Новиков плюнул на окурок и бросил его на пути.

— Порядком!.. Только ты, Алексей Александрович, не так хватай, так хуже — меньше сработаешь. И потом… — Новиков на мгновенье запнулся, словно не решаясь сказать… — когда пускаешь конец, смотри на меня, чтобы нам разом… Все руки отдергал, — добавил он с извиняющейся улыбкой.

Мологин невольно поглядел на его большие уверенные руки. Так, стало быть, все время, пока они работали, он бил по этим красным спокойным рукам! Бил, а Новиков все терпел, сносил, не сказал ни слова. Мологин имел возможность испытать на самом себе, как это больно.
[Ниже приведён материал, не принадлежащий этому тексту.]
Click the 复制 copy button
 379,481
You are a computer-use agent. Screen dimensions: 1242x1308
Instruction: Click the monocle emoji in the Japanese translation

Новиков терпел, стесняясь сказать, а Мологин и не побеспокоился о нем ни разу. Он вдруг почувствовал стыд за свой нелепо хвастливый тон, за то, как подумал только что о своей, очевидно, неправильной и плохой работе.

— Ладно, буду смотреть, — сказал он развязно. — Мне, видишь, доски-то сбрасывать в первый раз. А ты бы не молчал, а сказал сразу.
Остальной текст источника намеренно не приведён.